HUPO-PSI / mzML

Repository for mzML and the corresponding examples
26 stars 16 forks source link

Validation error in mzML with Thermo RAW with UV/PDA data from Orbitrap Elite #10

Open sneumann opened 1 year ago

sneumann commented 1 year ago

Hi,

We have an issue with an msconvert converted mzML file obtained from an Orbitrap Elite (software versions below). In the mzML there are three <instrumentConfigurations>, one for the Orbitrap, one for the ion trap, and finally one for the UV detector. There are <spectrum> with MS data, and others with UV/PDA data in the mzML, referencing the respective instrument configurations.

OpenMS FileInfo validation complains with

Validating mzML file against XML schema version 1.1.0
Validation error in file 'LAA_MM8_nFS.mzML' line 78 column 25: 
     element 'detector' is not allowed for content model '(source+,analyzer+,detector+)'
Failed - errors are listed above!

which is because the UV/PDA does not really come with a source and analyser component. => That looks like an issue with the mzML specification (or documentation) to me.

I'd like to start discussing possible solutions: 1) Have msconvert drop the instrument information, what isn't there can't fail validation.
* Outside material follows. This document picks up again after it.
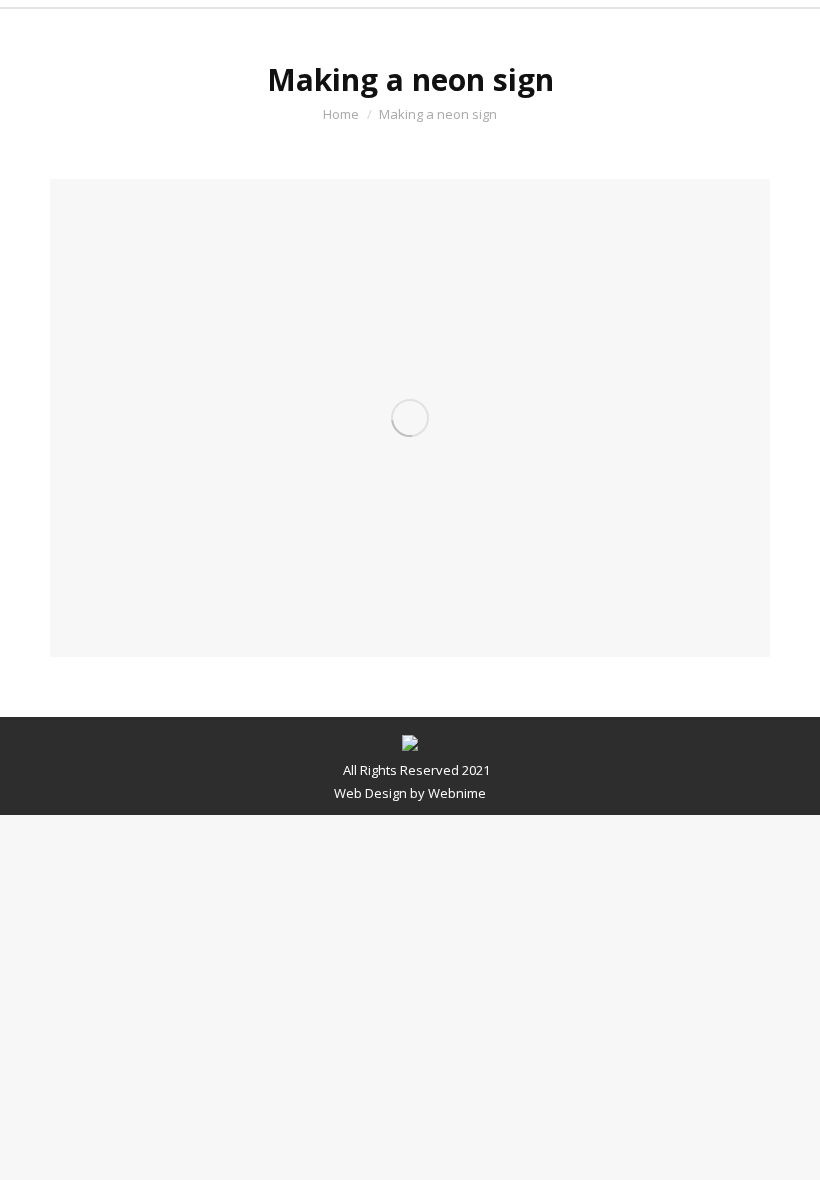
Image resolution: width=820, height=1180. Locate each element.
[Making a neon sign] (410, 418)
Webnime (457, 793)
Poor choice, because we loose that information. 2) Relax the mzML schema definition, and don't enforce all three of (source+,analyzer+,detector+)' 3) Use Empty/Null values for source+,analyzer+' but require their presence to make validation happy. 4) Something else.

Ideas ?

Yours, Steffen

mzML XSD with componentList definition: https://github.com/HUPO-PSI/mzML/blob/81e0145f65dd7abf56a9bea51bfdf66ed7767905/schema/schema_1.1/mzML1.1.1.xsd#L333

The instrument components contain 0:n cvParams, so they could be left empty: https://github.com/HUPO-PSI/mzML/blob/81e0145f65dd7abf56a9bea51bfdf66ed7767905/schema/schema_1.1/mzML1.1.1.xsd#L137

    <softwareList count="2">
      <software id="Xcalibur" version="2.7.0 SP1">
        <cvParam cvRef="MS" accession="MS:1000532" name="Xcalibur" value=""/>
      </software>
      <software id="pwiz" version="3.0.22242">
        <cvParam cvRef="MS" accession="MS:1000615" name="ProteoWizard software" value=""/>
      </software>
    </softwareList>
...
      <instrumentConfiguration id="IC3">
        <referenceableParamGroupRef ref="CommonInstrumentParams"/>
        <componentList count="1">
          <detector order="1">
            <cvParam cvRef="MS" accession="MS:1000621" name="photodiode array detector" value=""/>
          </detector>
        </componentList>

Raw data available at https://drive.google.com/file/d/1EEUO_F1X1PLYe10qsKYTNwRO5FnHkNqu/view?usp=sharing mzML at https://drive.google.com/file/d/1ogA7lIfeYAZKQ7vdwA3L-jeu9Gbd8W9v/view?usp=sharing

Software/Version: Xcalibur 2.2 - Qual Browser Thermo Xcalibur 2.2 SP1.48 (Analysis), Orbitrap Elite 2.7 - LTQ Tune Plus Version 2.7.0.1103 SP1 (Control)